(Stored entries)
* * * * * * *
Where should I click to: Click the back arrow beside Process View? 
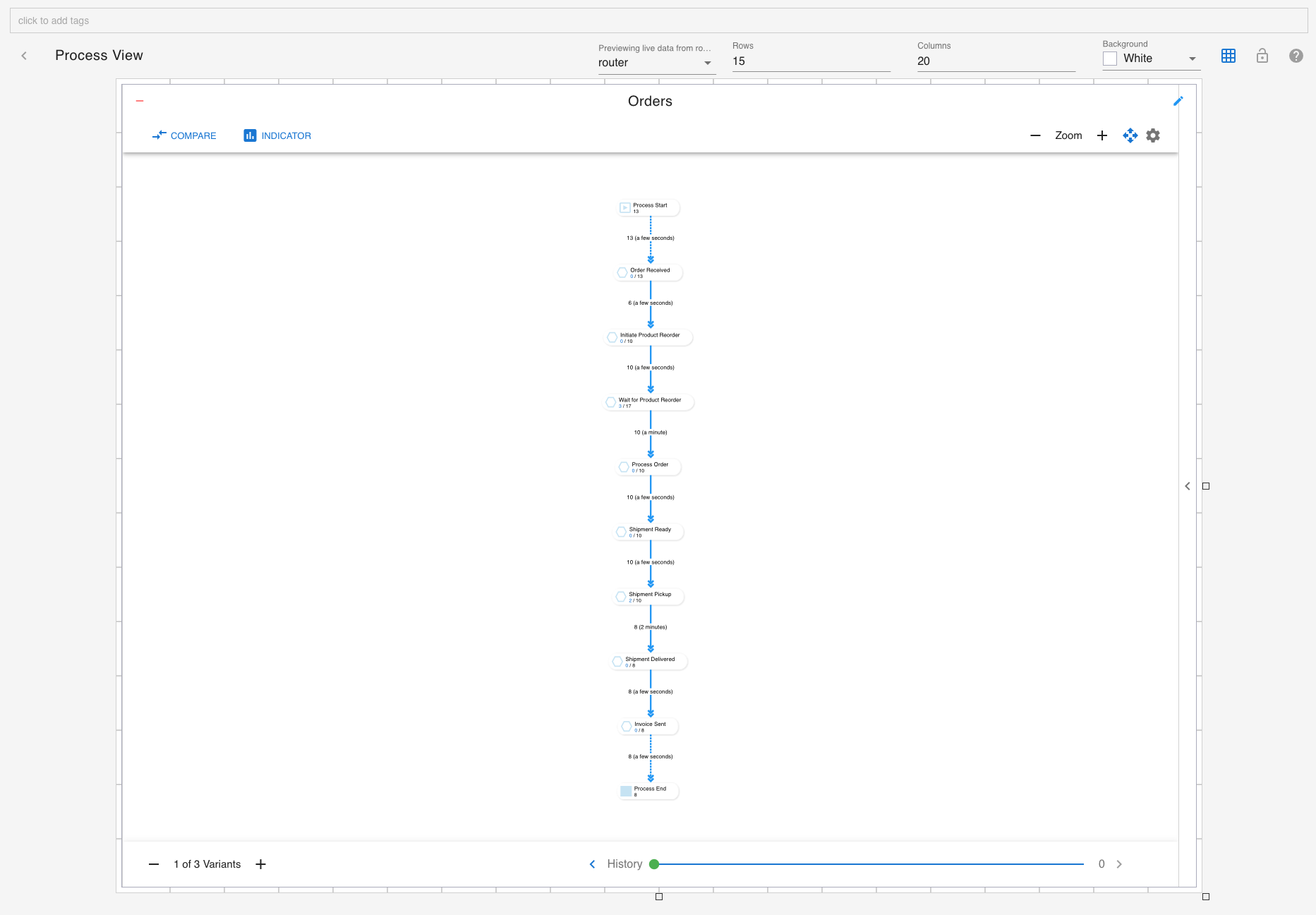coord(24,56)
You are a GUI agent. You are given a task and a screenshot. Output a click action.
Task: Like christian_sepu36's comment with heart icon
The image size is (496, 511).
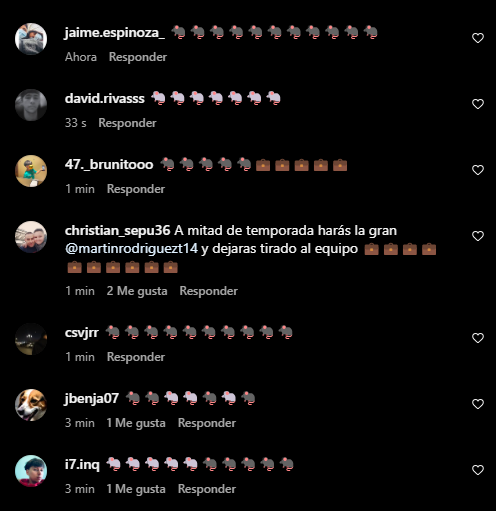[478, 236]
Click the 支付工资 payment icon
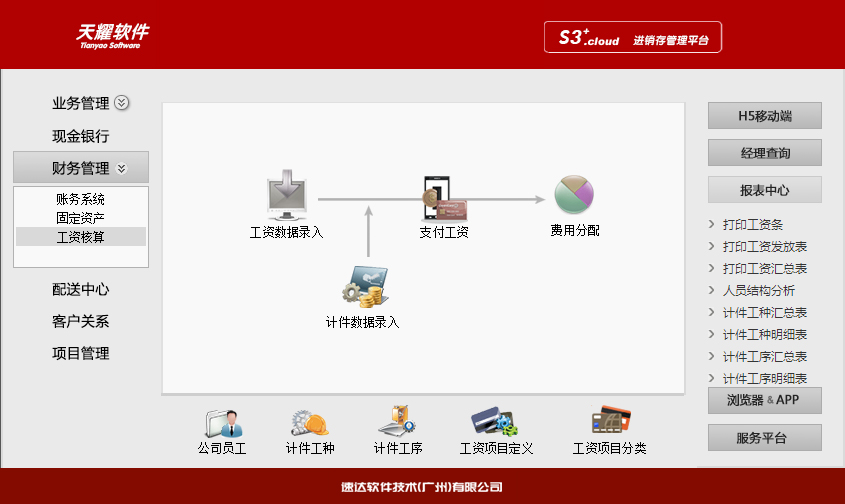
* * * * * * *
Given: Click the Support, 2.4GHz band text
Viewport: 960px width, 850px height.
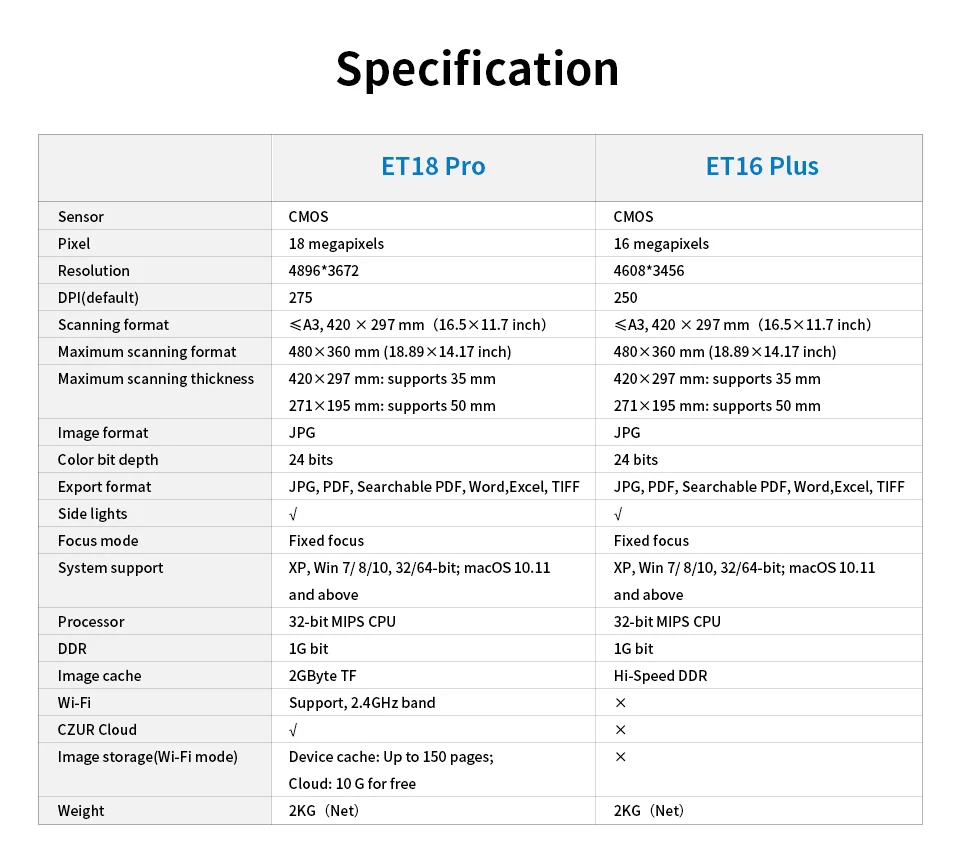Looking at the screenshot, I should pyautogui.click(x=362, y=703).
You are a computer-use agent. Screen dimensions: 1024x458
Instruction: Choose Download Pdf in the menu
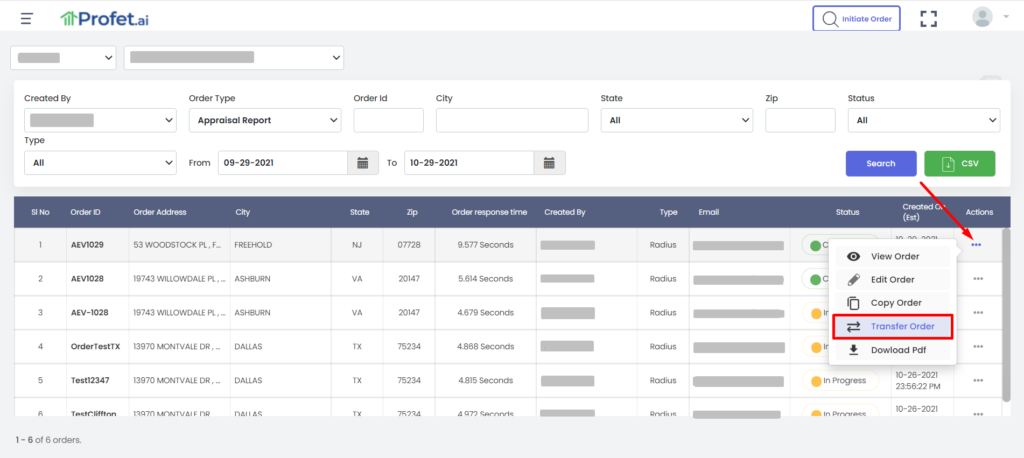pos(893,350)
* * * * * * *
* _WHAT THIS TASK INVOLVES_:
Pull out each line of the data above that contains the string "agent". Treat uppercase and lowercase as different.

* _EXERCISE RESPONSE_:
You are a GUI agent. You are given a task and a screenshot. Output a click action.
You are a computer-use agent. Screen dimensions: 1024x458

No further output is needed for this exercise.